Given exercise: Edit the lines of the items below, replacing "target" with "element" wherever it occurs and keeping everything else unchanged. Leave the pictures out of your answer.

※

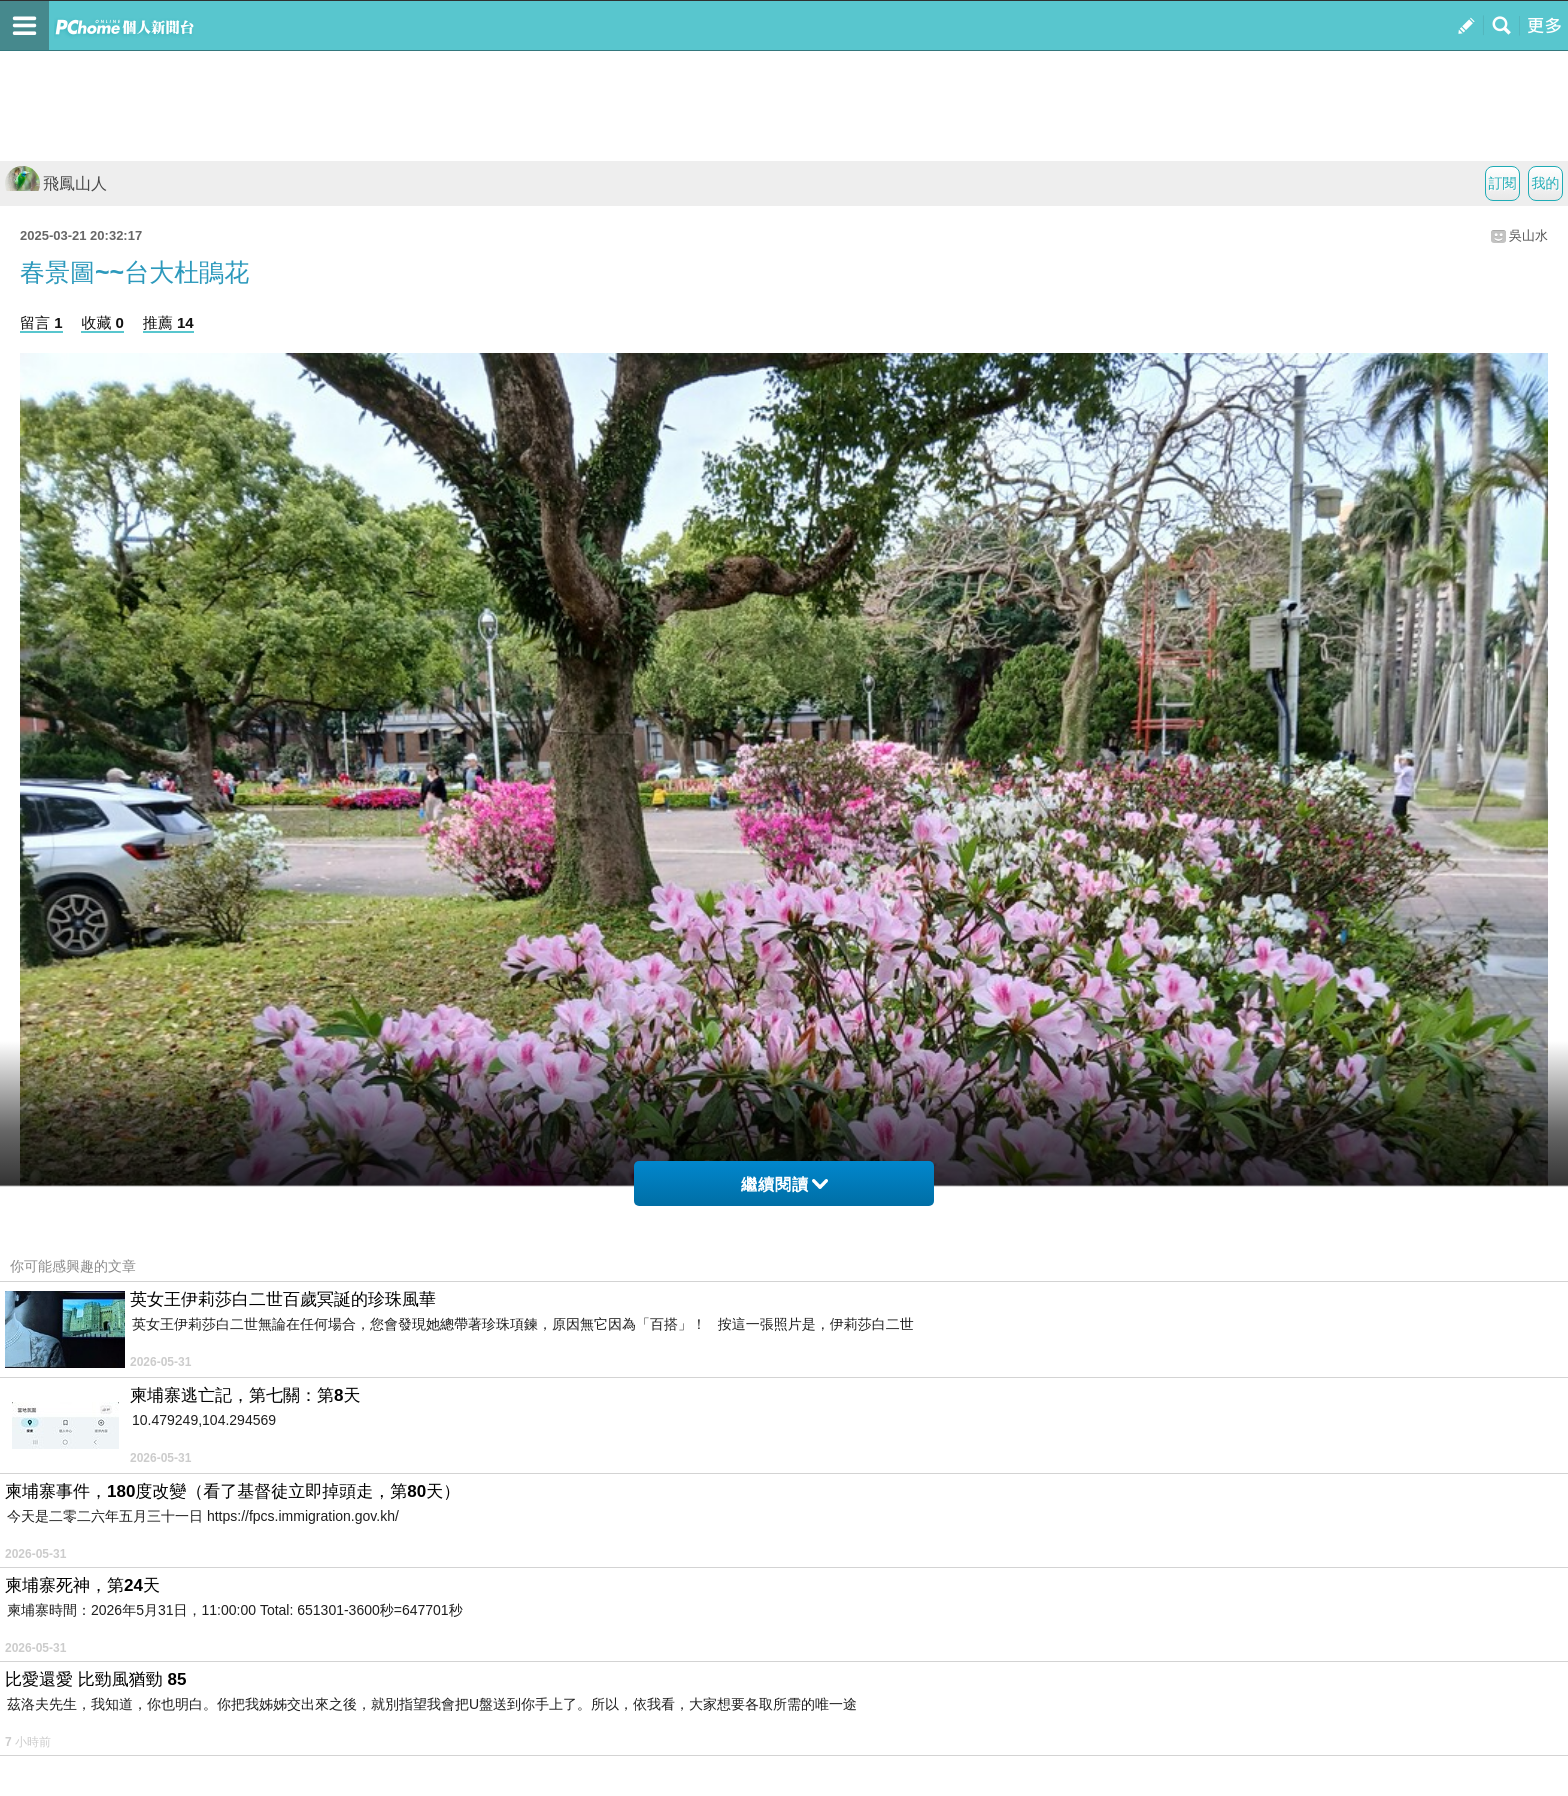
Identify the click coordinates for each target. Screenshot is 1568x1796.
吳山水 (1528, 235)
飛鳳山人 (56, 183)
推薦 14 (168, 322)
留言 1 (41, 322)
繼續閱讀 (784, 1184)
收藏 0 (102, 322)
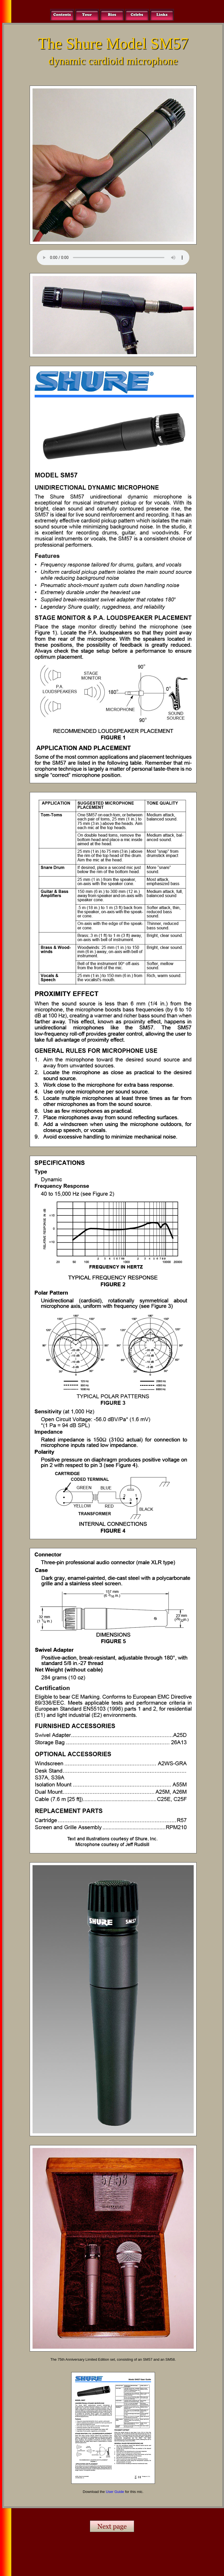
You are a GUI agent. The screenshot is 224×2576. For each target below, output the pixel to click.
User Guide (115, 2492)
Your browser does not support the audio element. (113, 257)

※

Answer for this exercise:
Identify the click coordinates for each element. Screenshot is 1568x1796.
吳山水 (1528, 235)
飛鳳山人 (56, 183)
推薦 14 (168, 322)
留言 1 (41, 322)
繼續閱讀 (784, 1184)
收藏 0 (102, 322)
You are a GUI agent. The screenshot is 224×2576. For each element below, output the pixel to click.
User Guide (115, 2492)
Your browser does not support the audio element. (113, 257)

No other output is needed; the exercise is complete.